Who the heck gets depressed during spring?
The days are longer, which means more sunshine. The hills are turning green. Buds are showing on the trees and lilac bushes. Tulips are raising their heads. Baby animals frolic in the fields. How can anyone be depressed?
I’m not sure, but as a person who suffers from Seasonal Affective Disorder (SAD), it is happening to me. Those with SAD suffer from a persistent low mood, loss of interest in activities, increased sleepiness, difficulty concentrating, anxiety, irritability and depression.
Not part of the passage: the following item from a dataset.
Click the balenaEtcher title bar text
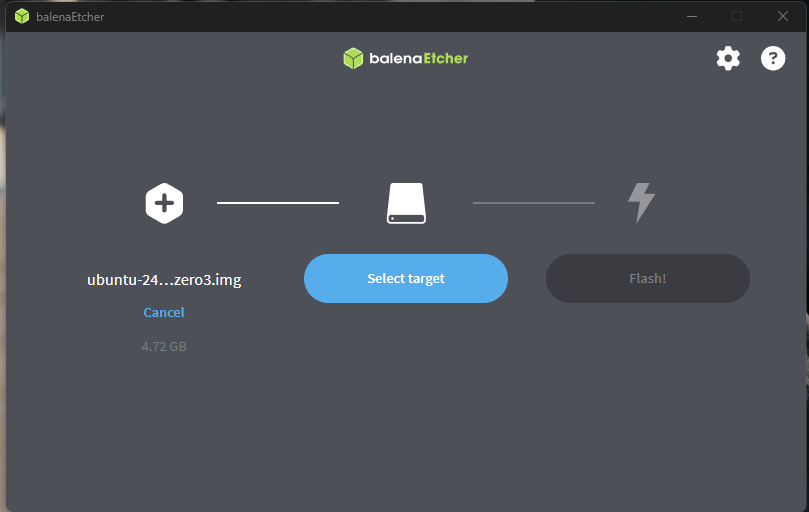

For me personally, irritability, sleepiness and depression are the worst symptoms. Dealing with people seems to be more of a challenge this time of year. My poor office mates must listen to me singing, “People…I hate people” to the tune of “People who need people.” Oh, I sing it all year round, but it seems like they hear it more in spring. Much more.
I obsess about people who upset me with their phoniness or narcissistic behavior, those who do good things not for the sake of helping others but rather to make themselves look good. The obsession is not healthy, as I waste time putting them in their place in my mind. Anger floods in and sucks the happiness out of me.
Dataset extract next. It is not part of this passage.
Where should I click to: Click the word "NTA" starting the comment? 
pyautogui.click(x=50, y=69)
It makes me sorrowful that I waste so much of my time and energy despising them. I should be concentrating on the people that do good for the sake of others. Yet, the anger and darkness creep in.
Office mates also hear, “I just want to stay home, pet cats, hang out with my mom, eat chocolate and drink wine with my husband.” Oh, how glorious that would be.
But then the phone rings, an email comes in, upcoming events loom and that thought of doing it full time fades away.
To those of you that suffer from SAD too, please hang in there and feel free to stop by…to talk, to cry, to hug. You are not alone even though it feels like it. The pain is real.